What is expected: Please return only the lines from the one with "Task: Click the" through the final line of the data, unchanged, with pictures omitted.

Material to process:
-- Opening Marker --
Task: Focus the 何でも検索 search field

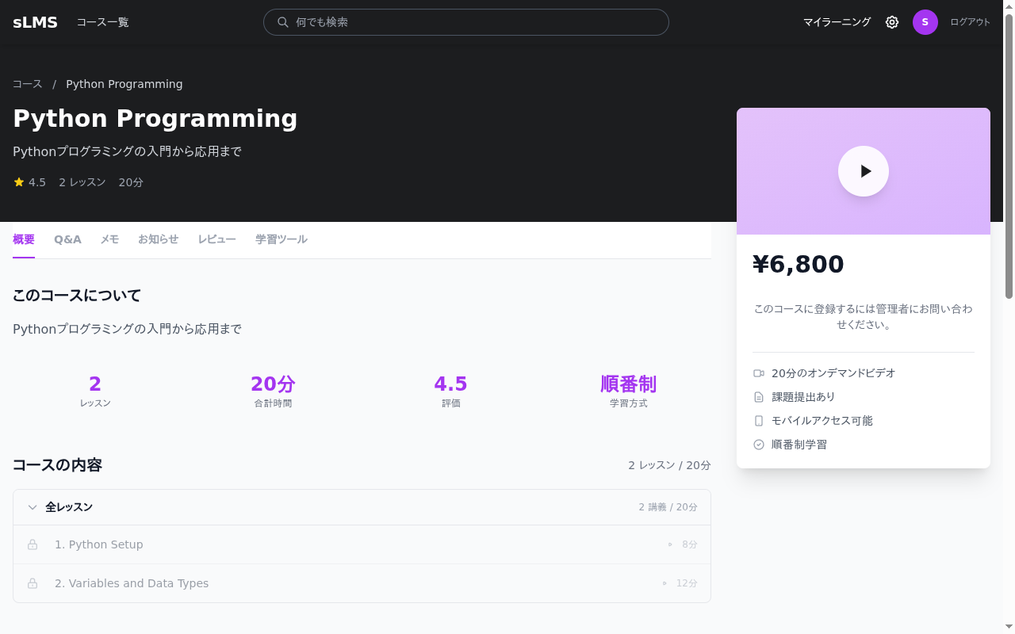Action: (476, 22)
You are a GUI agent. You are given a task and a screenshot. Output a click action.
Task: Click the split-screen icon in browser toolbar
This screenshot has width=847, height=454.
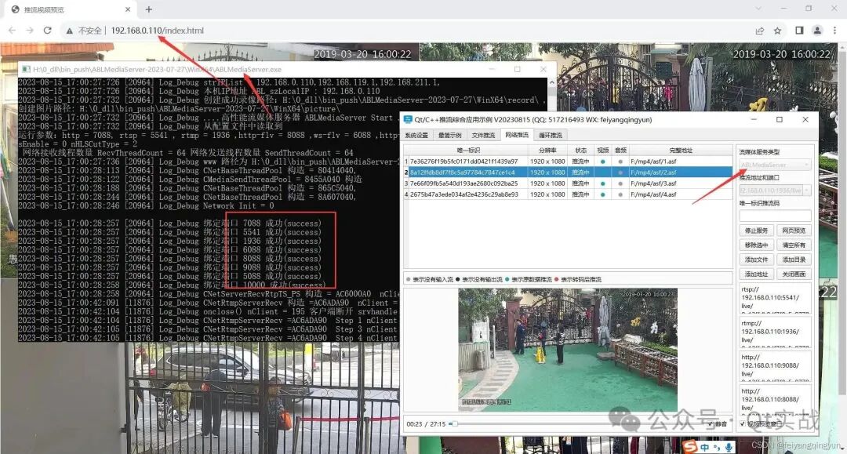(x=799, y=31)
-- Closing Marker --
Worked solution:
Task: Click the split-screen icon in browser toolbar
This screenshot has width=847, height=454.
(x=799, y=31)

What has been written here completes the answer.